Da qui è nato il mio desiderio di essere insegnante e di trasmettere, oltre ai contenuti specifici, l'amore per il bene, il vero e il bello, che ho ricevuto a mia volta. Come non ricordare la meravigliosa maestra della scuola elementare e, prima ancora, le amorevoli monache del monastero di Santa Caterina? Ricordo con affetto anche gli insegnanti delle scuole medie, in particolare la docente di lettere che più di ogni altra, forse, mi ha aiutato a credere in me stessa, fornendomi le basi per la mia autostima, al di là del mio carattere un po' scontroso. Al ginnasio, l'indimenticato e indimenticabile Professore di lettere mi ha trasmesso, insieme alla passione per la letteratura e la poesia, l'amore stesso per la vita! Perché non c'è cultura, se non è cultura della vita.

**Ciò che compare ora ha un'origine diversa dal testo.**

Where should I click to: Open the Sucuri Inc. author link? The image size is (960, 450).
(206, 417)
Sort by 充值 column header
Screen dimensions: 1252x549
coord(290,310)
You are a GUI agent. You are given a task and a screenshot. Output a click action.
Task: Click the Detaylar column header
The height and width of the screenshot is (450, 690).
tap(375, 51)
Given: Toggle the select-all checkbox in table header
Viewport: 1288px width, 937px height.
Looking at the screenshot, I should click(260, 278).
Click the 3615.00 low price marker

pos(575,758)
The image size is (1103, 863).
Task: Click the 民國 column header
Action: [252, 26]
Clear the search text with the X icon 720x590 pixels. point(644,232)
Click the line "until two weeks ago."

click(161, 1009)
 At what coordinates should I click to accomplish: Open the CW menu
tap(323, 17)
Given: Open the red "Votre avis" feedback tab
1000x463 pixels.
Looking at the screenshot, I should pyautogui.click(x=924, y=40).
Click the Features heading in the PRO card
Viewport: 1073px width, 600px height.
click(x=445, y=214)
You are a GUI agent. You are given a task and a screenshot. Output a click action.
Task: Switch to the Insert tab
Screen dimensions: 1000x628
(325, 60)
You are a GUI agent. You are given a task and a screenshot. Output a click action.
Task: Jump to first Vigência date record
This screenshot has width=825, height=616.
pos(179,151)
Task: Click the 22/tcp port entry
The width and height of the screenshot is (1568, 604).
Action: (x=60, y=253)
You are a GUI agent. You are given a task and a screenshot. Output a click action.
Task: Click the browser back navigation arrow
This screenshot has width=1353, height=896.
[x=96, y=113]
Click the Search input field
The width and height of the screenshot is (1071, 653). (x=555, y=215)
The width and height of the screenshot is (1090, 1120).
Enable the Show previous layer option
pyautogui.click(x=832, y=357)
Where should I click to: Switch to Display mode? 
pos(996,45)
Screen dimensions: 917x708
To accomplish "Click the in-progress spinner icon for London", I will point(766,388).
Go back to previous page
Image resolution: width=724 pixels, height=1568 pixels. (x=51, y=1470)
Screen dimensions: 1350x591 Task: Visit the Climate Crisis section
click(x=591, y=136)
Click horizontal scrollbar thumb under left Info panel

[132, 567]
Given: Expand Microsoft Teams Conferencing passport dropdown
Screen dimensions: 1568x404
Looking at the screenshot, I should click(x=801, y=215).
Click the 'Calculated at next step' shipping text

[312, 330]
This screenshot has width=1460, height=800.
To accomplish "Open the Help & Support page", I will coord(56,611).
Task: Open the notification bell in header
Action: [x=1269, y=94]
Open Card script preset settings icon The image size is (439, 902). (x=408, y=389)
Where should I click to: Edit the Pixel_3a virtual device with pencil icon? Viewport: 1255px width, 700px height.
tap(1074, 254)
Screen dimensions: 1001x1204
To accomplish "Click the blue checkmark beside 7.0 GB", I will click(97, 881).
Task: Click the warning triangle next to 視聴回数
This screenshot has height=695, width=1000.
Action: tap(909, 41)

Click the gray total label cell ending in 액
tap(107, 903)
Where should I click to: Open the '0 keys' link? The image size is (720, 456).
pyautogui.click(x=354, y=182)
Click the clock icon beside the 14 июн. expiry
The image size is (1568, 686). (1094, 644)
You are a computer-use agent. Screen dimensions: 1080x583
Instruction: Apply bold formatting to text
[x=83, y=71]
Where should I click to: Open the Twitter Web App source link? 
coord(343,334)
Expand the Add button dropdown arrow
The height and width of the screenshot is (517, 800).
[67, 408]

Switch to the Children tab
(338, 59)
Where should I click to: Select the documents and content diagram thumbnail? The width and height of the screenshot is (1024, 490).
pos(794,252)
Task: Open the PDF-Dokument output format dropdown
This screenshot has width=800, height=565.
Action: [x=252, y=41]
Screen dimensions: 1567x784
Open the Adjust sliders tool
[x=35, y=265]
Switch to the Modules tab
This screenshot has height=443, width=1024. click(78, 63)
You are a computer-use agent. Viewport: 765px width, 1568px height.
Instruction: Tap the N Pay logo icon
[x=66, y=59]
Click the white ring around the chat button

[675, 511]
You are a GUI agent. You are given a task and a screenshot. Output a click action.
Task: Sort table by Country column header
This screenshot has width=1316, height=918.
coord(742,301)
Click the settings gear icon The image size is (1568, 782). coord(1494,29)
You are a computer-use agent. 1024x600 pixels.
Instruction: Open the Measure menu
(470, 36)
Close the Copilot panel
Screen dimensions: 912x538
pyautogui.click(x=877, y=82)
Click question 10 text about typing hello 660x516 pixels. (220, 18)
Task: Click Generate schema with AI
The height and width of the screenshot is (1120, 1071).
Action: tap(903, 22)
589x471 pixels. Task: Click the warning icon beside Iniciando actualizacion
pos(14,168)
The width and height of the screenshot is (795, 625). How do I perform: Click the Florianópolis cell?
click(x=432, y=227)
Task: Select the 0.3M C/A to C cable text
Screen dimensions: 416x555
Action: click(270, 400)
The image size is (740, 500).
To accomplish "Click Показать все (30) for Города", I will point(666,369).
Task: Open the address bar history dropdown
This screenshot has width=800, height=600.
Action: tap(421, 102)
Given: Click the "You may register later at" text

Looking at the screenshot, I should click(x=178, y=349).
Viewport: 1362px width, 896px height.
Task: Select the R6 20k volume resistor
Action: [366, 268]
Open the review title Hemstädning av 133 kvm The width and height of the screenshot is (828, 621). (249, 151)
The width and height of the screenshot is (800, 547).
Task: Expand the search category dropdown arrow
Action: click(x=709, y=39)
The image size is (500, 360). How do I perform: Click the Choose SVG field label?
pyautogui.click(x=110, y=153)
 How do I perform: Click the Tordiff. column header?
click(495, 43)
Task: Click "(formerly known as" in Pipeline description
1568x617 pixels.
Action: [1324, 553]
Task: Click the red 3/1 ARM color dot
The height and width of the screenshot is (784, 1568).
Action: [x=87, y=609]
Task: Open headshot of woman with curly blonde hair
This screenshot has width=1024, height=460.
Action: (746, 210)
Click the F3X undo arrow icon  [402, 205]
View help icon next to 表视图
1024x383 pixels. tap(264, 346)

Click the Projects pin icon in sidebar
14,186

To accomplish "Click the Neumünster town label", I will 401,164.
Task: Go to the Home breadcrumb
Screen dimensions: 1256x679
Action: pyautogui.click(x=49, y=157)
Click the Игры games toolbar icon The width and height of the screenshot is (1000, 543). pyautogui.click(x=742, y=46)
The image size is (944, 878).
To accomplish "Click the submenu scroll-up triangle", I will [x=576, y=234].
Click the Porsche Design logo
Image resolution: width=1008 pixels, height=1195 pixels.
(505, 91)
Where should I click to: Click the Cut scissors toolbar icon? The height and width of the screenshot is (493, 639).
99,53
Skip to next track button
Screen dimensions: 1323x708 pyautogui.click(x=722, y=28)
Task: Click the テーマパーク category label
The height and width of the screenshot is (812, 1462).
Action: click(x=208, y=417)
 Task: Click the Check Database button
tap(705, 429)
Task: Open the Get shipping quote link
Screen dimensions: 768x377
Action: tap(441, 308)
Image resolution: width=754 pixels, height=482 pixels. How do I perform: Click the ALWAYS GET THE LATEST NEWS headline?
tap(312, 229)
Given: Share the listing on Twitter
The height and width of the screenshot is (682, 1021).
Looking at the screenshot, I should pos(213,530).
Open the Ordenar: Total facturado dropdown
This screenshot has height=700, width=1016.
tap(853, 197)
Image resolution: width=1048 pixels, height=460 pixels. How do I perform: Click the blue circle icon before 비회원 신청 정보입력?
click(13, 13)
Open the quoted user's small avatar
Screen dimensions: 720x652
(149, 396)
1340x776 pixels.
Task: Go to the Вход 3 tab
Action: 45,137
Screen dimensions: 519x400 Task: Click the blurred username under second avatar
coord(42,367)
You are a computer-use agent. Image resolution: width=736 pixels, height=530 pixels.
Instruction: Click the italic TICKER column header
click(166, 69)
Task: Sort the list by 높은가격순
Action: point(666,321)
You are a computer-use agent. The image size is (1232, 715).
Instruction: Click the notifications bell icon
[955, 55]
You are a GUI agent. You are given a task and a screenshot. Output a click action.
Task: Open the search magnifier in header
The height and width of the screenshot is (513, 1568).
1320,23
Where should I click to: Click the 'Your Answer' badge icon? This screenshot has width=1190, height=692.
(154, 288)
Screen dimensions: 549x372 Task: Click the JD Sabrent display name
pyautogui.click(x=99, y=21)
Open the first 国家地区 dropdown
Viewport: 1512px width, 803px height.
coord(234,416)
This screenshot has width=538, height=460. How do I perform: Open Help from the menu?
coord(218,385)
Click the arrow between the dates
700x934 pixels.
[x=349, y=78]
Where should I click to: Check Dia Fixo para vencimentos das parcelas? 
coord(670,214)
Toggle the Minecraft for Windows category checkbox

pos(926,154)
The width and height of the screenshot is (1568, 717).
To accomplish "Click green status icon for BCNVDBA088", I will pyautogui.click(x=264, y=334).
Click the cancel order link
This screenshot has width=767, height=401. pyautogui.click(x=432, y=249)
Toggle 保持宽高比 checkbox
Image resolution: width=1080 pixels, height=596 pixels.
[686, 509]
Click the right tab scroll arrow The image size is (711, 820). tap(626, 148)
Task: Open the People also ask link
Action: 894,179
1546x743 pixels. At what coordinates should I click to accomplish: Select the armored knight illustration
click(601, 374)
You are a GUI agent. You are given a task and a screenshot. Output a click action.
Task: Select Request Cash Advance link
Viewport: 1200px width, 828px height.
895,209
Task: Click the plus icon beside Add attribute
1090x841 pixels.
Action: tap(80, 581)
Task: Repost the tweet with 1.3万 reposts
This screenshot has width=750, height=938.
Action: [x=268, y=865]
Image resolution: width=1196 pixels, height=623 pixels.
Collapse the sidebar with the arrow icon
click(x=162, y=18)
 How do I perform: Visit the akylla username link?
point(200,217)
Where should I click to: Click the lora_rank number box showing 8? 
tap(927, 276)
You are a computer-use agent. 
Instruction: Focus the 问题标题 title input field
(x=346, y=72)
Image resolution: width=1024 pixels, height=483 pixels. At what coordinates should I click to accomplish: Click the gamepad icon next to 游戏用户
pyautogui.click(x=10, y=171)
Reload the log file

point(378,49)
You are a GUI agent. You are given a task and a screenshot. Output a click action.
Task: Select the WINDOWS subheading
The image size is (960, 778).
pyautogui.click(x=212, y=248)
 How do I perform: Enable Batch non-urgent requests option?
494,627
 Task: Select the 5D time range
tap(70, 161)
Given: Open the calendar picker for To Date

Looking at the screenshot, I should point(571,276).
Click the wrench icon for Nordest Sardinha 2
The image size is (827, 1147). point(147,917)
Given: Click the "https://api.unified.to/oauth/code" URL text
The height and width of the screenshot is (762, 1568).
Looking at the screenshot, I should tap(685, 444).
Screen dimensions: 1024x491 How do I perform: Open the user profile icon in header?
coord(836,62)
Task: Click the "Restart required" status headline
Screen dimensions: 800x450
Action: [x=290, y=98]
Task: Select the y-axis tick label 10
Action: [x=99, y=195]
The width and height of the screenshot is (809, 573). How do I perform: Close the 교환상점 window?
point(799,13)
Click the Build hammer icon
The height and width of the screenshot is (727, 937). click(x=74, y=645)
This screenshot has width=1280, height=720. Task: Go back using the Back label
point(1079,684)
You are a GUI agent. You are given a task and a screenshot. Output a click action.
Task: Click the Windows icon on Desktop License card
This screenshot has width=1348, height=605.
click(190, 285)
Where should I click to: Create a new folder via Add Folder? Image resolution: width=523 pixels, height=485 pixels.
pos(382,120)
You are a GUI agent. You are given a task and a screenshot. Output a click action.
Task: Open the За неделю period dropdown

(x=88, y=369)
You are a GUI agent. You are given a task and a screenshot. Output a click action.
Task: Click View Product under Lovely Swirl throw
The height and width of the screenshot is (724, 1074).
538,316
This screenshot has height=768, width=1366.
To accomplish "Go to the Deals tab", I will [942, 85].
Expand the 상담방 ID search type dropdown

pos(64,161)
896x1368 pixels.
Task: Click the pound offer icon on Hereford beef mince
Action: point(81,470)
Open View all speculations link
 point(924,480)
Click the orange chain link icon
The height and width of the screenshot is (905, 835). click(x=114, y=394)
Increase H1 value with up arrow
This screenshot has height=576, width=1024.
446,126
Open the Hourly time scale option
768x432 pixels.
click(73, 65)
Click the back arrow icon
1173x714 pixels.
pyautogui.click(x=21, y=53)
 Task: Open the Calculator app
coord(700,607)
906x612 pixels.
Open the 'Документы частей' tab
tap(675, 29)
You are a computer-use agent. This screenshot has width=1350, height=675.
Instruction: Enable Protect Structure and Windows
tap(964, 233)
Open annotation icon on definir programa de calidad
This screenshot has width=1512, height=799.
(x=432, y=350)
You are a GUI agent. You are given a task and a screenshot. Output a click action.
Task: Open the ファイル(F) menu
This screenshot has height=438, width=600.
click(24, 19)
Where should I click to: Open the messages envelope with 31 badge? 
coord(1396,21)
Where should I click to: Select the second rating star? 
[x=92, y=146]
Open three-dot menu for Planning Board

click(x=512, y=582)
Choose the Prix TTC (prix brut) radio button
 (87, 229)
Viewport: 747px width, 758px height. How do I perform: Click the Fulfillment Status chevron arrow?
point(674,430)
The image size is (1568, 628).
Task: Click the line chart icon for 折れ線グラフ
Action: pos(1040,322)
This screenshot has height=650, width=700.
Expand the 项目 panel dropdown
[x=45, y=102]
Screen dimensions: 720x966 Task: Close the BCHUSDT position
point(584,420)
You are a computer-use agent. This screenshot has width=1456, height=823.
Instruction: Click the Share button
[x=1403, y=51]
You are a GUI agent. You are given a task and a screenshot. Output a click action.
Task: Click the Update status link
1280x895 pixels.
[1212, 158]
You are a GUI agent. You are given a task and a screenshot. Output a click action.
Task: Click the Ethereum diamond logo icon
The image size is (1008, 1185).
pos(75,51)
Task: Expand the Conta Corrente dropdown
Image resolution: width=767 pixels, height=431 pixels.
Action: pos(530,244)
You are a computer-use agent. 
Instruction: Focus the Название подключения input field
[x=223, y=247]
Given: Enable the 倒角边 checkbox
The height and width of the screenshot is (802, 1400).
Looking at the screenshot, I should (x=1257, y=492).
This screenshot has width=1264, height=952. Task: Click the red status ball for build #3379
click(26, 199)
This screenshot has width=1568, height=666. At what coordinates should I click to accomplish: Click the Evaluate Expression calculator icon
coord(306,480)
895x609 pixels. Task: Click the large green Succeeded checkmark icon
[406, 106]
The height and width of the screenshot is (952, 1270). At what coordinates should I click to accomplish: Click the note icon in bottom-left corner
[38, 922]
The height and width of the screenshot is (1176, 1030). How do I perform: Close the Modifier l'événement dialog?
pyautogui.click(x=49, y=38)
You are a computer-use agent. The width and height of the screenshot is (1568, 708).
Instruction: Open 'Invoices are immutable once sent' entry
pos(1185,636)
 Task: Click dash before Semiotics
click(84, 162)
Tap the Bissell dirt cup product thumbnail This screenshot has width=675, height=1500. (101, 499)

E poi c'è il professore di filosofia, del liceo, che con infinita pazienza ci spiegava con mille esempi, che “non ci si può bagnare due volte nello stesso fiume” e che conoscere se stessi e riconoscere di non sapere è alla base del vero sapere.
Un giorno mi sono detta: “Perché non cercarlo e dirgli ancora grazie per tutto quello che ha fatto per me e per i miei compagni di classe?” Così ho iniziato a raccogliere le informazioni necessarie, e alla fine ho composto il numero sul cellulare. Col cuore che mi batteva forte, ho detto: “Pronto... spero di non disturbare. Sono Carmen, sono stata tua alunna al liceo... quarant'anni fa!!” La sua voce calda e accogliente, uguale a come la ricordavo, vibra per l'emozione e per la sorpresa. Anch'io sono profondamente emozionata, e mi accorgo di avere gli occhi velati di lacrime. Nei momenti di conversazione che seguono, emergono dal cuore e affiorano sulle labbra i nomi dei compagni di classe, dei colleghi, del vicepreside... Gli rinnovo sentimenti di stima e gratitudine, non solo per l'insegnamento della filosofia, ma soprattutto per la vicinanza umana e l'affetto dimostratomi, in particolare, nella dolorosa circostanza della morte di mio padre. Avevo da poco compiuto diciotto anni e l'affetto ricevuto dai miei insegnanti fu come una calda coperta sulle spalle, nel cammino reso incerto dall'assenza del padre.
“Carissimo professore, ti manderò una foto dei tempi del liceo, ti abbraccio forte! Spero di rivederti presto! Vorrei raccontarti tante cose, delle emozioni belle e brutte che sto provando in questo lungo periodo di pandemia, delle videolezioni e della mancanza di contatto fisico con i miei piccoli alunni. Riusciranno a conservare nel cuore anche momenti belli di questo periodo scolastico? Il mio insegnamento e il mio affetto riusciranno a superare la montagna di password e link e a oltrepassare lo schermo freddo del computer, mia croce e delizia? E a scuola, con la mascherina, impareremo a dirci “ti voglio bene” solo con gli occhi?
Caro Prof., nonostante tutto, memore degli insegnamenti ricevuti, voglio ancora credere e lottare per una scuola dell'invisibile e non per una scuola degli invisibili. Voglio pensare ai miei alunni come a giardini in cui piantare semi di futuro, scommettendo sulla loro fioritura e maturazione. E voglio augurarmi che nessuno sia assente, ma tutti protagonisti e partecipi del dialogo educativo, perché è dalla conoscenza che nasce l'uomo libero. Sì, desidero e spero anch'io di essere per i miei piccoli quello che tu e gli altri insegnanti siete stati per me. Un maestro lascia impronte nella vita dei propri alunni, la leviga, la fa fiorire, la orienta, la sostiene, la valorizza. La fa brillare di luce propria, perché ogni alunno ha una luce che lo rende unico e speciale. Un maestro è per sempre. Ciao e grazie!